President Barack Obama played to the European bleachers long enough to establish a record that he truly tried diplomacy even as European offers of membership in the World Trade Organization, a repeal of sanctions and modernization of Iran's oil industry were spurned. While the Obama administration has sincerely tried to negotiate a deal on the nuclear issue – in contrast with the confrontational style of the Bush era – Tehran has rejected out of hand all overtures, even when proffered by the British, French, German and, surprisingly, Russian governments.

Iran continues to add to its centrifuge stockpile from the notorious Pakistani nuclear scientist A.Q. Khan's proliferation supermarket, continues to enrich uranium, and continues to refuse to co-operate with the International Atomic Energy Agency. Whatever the debates over Iran's capacities and readiness to build nuclear weapons, there's no question about intentions.

Comprehensive international sanctions against the regime – for its nuclear weapons projects and its brutal human-rights violations – have become a necessary next step even as threats to destroy Israel and export terrorism to Lebanon, Gaza and Afghanistan have somewhat receded because of the distractions of the demonstrations in Iran. (The U.S., Russia, China, Britain, France and Germany have tentatively agreed to meet this weekend to discuss Iran's nuclear defiance.) In any case, the efforts to export revolution and destroy Israel are unlikely to remain in remission for very long.

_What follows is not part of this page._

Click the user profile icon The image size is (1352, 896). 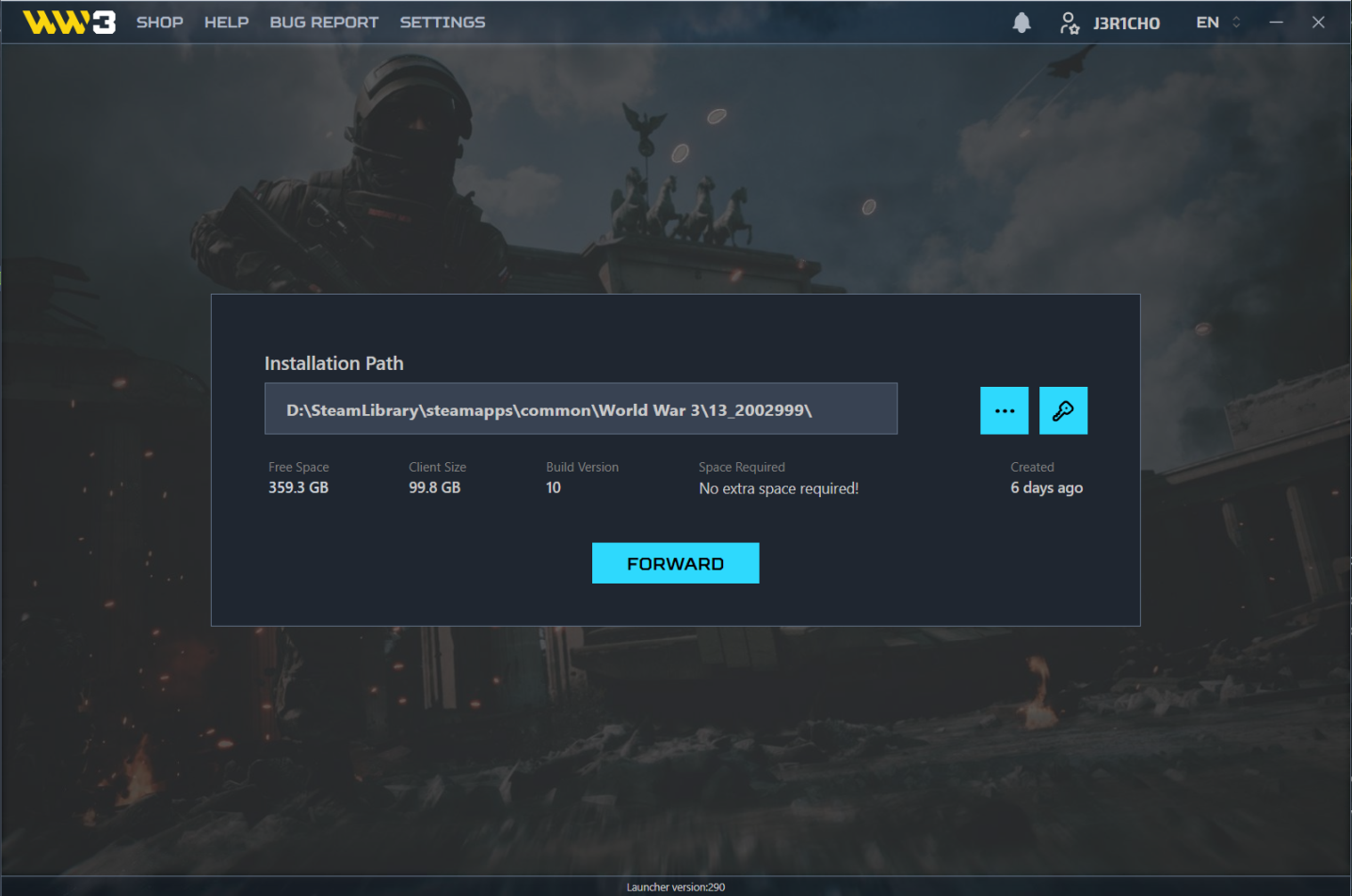click(1069, 23)
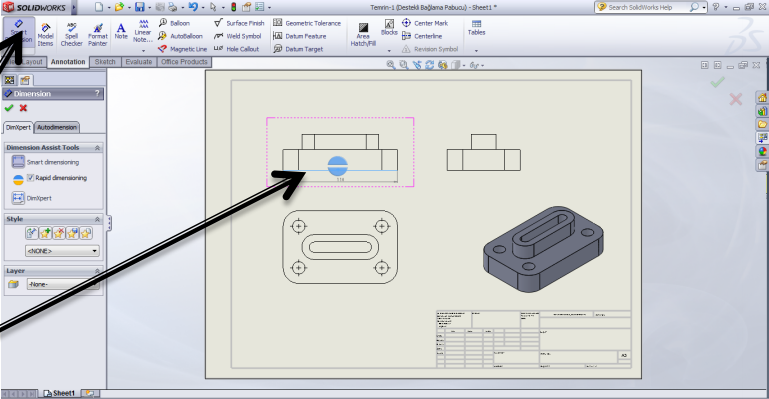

Amidst all this brouhaha, the canaries in their cages in Iran continue to suffer and die. Due to be put on trial today, in Revolutionary Court 28, are seven Baha'i members of Friends in Iran, the group that assumed the functions of the banned Baha'i National Spiritual Assembly. These leaders have been imprisoned for nearly two years.

Three previous trial dates in 2009 were postponed, adding to the psychological terror against Iran's largest religious minority. They will be represented by new lawyers. Their earlier ones, such as Abdolfattah Soltani or Nobel laureate Shirin Ebadi (neither one a Baha'i), were imprisoned or forced to flee the country.